Mading Ngor never made the choice to become a journalist. It was something he had to do.
While growing up in what would later become South Sudan, Ngor saw the horrors of civil war, including a massacre in his own village in 1991.
“It was a huge massacre,” Ngor said. “The village was obliterated. And nobody would talk about it. Nobody knew about it in the world. … I wanted to be able to highlight tragic events like that one.”
Ngor is being honoured this week at Royal Road University (RRU) with an Alumni Award. The award is a new honour presented by the university and is given to former students who have gone on to find success in their lives and careers.
Sitting in Habitat Cafe at RRU campus, wearing a fedora-style hat and looking very comfortable in his surroundings, Ngor seems a lifetime away from his difficult youth. But the real distance can be measured in kilometres, not time, as the struggle for basic human rights, such as freedom of speech, continues in South Sudan.
As a journalist in South Sudan, Ngor hosts Wake Up Juba!, the most popular morning show in the capital city. He has political guests on with a variety of points of view and lets his guests speak their minds, without censorship. This is still an uncertain concept in South Sudan, one that has put Ngor in danger before and has had him forcibly removed from parliament.
“It’s my obligation to fight for this country because if I don’t, then who will?” Ngor said. “I know the history very well, I know the sacrifices very well, so you have an obligation to the country, to yourself and to your family.”

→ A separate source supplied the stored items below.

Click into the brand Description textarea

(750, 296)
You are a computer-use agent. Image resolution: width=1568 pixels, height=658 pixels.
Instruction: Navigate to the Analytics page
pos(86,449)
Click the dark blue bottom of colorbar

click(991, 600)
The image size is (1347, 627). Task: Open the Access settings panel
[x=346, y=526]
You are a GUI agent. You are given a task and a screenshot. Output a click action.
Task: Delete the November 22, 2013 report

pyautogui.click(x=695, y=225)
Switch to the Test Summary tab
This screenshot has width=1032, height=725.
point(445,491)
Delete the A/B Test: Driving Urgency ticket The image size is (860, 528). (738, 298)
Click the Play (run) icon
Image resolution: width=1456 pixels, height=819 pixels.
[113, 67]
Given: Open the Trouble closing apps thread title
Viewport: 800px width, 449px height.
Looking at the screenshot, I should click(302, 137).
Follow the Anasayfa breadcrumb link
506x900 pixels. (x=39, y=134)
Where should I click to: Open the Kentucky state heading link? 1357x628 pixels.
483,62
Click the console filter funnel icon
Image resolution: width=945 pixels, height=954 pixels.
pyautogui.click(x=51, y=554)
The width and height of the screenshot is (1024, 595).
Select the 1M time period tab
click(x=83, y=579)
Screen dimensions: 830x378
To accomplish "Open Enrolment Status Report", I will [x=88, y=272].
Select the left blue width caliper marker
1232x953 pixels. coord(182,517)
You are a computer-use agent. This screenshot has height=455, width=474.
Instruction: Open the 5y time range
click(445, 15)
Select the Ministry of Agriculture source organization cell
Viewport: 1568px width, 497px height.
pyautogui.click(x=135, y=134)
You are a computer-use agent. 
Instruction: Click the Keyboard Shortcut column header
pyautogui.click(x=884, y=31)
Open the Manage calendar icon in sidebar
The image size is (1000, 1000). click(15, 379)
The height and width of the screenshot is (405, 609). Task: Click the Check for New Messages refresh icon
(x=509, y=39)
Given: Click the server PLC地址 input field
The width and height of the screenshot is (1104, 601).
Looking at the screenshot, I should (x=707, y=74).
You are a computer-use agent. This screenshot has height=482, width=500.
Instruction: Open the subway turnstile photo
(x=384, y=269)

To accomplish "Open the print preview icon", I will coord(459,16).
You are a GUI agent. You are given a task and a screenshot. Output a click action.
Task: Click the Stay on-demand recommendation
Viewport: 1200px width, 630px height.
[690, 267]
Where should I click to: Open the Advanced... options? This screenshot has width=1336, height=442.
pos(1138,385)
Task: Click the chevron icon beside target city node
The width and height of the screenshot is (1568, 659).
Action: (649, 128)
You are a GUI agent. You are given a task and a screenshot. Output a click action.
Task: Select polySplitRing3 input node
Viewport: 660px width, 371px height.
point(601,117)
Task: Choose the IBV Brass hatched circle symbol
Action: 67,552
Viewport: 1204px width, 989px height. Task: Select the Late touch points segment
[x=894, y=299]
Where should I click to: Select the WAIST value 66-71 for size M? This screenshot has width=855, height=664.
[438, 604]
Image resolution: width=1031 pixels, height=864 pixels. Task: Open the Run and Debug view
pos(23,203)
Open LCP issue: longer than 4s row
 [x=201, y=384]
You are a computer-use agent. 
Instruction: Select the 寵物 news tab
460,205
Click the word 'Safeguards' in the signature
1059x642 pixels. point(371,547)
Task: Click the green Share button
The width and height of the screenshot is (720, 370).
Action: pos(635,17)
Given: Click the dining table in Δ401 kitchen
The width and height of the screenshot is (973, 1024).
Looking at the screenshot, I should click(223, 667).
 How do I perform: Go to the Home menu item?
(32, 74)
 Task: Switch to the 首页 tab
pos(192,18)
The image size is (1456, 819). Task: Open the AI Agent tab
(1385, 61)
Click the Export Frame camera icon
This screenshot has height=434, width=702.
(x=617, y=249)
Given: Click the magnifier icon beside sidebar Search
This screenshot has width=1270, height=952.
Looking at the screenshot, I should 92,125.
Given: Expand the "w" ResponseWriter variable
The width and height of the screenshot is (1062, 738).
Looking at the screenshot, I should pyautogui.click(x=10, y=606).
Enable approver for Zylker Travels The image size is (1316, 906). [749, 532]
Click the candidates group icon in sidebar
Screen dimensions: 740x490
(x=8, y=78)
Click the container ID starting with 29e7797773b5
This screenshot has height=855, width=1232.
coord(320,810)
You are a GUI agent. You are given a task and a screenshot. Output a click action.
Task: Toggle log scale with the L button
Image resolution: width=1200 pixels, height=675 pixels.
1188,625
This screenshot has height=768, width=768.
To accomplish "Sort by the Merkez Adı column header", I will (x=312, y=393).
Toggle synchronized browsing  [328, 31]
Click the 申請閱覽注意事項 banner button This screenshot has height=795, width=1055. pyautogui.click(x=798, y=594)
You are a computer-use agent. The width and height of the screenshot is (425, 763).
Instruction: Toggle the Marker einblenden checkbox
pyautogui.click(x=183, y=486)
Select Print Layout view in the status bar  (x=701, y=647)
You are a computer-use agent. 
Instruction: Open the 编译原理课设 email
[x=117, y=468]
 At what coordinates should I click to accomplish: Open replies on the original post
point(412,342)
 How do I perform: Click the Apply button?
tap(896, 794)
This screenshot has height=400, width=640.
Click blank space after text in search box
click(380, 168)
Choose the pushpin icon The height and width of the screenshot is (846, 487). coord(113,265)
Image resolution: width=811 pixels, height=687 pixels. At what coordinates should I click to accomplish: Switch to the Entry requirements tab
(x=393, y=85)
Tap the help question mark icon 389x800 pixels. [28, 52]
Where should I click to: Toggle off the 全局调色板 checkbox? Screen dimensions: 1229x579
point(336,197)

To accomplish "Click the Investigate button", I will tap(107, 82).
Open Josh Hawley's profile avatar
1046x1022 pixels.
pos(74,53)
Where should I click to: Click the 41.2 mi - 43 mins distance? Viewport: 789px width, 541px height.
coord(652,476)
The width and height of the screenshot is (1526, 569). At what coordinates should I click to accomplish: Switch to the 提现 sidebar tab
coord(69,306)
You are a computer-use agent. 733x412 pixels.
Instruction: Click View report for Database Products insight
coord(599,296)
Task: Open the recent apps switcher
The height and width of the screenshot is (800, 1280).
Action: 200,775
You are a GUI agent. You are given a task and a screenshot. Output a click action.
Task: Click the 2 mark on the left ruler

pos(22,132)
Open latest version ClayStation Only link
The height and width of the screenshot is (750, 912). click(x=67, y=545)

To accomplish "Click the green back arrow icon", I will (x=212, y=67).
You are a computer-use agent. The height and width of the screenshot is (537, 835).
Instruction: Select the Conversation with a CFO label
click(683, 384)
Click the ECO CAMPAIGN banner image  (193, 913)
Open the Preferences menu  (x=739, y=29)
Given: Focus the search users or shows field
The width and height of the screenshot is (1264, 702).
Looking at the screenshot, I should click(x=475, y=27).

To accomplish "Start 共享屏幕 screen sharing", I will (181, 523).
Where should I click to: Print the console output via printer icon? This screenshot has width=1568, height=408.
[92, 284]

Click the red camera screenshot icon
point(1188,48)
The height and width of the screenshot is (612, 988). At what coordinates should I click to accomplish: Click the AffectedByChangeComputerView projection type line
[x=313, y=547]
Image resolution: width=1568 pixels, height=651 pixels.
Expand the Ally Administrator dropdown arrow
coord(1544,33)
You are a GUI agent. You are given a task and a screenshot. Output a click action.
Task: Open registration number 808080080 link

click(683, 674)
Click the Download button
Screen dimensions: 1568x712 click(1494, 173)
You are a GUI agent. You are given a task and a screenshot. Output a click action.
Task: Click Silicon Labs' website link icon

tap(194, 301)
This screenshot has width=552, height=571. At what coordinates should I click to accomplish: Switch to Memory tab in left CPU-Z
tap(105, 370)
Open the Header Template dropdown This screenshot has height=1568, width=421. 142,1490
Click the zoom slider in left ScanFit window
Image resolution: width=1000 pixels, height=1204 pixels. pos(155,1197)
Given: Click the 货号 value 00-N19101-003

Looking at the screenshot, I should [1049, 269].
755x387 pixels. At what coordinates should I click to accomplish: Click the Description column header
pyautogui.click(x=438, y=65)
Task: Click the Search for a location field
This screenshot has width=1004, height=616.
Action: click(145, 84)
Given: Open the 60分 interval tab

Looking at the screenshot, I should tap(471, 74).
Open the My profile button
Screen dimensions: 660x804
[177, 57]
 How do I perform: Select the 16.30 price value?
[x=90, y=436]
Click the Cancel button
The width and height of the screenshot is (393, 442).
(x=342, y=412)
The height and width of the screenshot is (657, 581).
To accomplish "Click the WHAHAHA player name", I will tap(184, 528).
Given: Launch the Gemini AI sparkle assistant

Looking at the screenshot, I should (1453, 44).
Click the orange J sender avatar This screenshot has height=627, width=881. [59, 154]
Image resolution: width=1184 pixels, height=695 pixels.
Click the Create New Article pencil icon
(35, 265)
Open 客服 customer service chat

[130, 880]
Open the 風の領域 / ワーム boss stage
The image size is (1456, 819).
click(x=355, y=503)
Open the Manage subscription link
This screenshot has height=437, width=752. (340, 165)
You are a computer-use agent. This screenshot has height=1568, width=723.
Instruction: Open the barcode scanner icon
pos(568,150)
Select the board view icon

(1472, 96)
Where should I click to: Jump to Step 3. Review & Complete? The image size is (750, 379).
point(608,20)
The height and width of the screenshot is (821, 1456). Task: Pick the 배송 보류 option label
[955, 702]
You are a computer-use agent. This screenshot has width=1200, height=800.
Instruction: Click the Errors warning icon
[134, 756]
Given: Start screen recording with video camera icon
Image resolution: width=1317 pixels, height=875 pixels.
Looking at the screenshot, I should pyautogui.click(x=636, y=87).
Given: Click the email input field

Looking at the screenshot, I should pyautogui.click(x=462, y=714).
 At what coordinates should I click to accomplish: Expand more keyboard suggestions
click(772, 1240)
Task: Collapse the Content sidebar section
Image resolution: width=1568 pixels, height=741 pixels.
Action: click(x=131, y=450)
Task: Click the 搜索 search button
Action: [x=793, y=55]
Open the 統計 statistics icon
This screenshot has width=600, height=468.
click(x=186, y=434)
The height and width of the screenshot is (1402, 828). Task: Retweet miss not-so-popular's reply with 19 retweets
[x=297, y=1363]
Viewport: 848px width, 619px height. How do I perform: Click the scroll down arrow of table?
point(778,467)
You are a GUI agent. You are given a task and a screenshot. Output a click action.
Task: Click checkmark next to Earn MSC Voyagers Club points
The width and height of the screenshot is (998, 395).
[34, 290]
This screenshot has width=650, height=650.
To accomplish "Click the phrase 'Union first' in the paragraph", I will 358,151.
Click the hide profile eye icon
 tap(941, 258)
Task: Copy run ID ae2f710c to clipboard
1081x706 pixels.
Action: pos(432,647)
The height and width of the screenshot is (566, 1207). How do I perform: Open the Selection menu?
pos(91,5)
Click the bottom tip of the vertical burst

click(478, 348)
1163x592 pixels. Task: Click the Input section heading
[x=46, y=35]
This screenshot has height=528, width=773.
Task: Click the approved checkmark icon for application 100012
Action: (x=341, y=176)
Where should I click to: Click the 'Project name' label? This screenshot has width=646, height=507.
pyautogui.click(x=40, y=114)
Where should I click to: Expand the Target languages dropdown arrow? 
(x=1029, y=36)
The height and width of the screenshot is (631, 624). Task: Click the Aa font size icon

The two weeks leading up to Ngor coming to Canada for his award have been among the most difficult of his career, he said. A new controversy over a deal with Sudan and Ngor’s usual commitment to free speech on his radio show has resulted in threats from the government to shut the show down. This has brought unwanted attention from national security forces. Ngor said he hasn’t been sleeping at home lately, just to be safe.
“I still know in my heart that that is what I signed up for,” Ngor said. “For good or for bad.”
Ngor first moved to Canada after the massacre in his village and ten subsequent years as a refugee. He went to high school in New Westminister until Grade 12, when he got a scholarship to go to Pearson College in Metchosin. Ngor then went on to study journalism at Grant McEwan University and eventually ended up at RRU, where he earned a BA in professional communications.
Through all of this Ngor knew he would return to South Sudan to work as a journalist. While studying at RRU he founded an online news site called the New Sudan Vision. He would do interviews over the phone and managed to balance his studies with his role as a voice for his struggling home country.
But he knew he had to go back.
“It wasn’t a choice, it was a necessity,” Ngor said. “Because I lost so many relatives and they fought for freedom, they died for the country and I always had to go back.”
Ngor said his experiences at RRU helped form the person and the professional he is now. He said developing the tools he needed for his work was an essential part of his journey and he is delighted to be coming back to Canada to receive this award.
“It’s a tremendous honour. … When I look back at my history, there is nothing in my background that suggests I was destined for something like this,” Ngor said. “It has always been a history of hardship, of suffering. … And to be awarded doing exactly what I wanted to do, and doing a service to my nation, to my people, to my country, is the biggest honour you can ever think of.”
Ngor is giving a lecture tonight at 7 p.m. at the university, in the Centre for Dialouge in the Learning and Innovation Centre. The talk is open to the public and free of charge.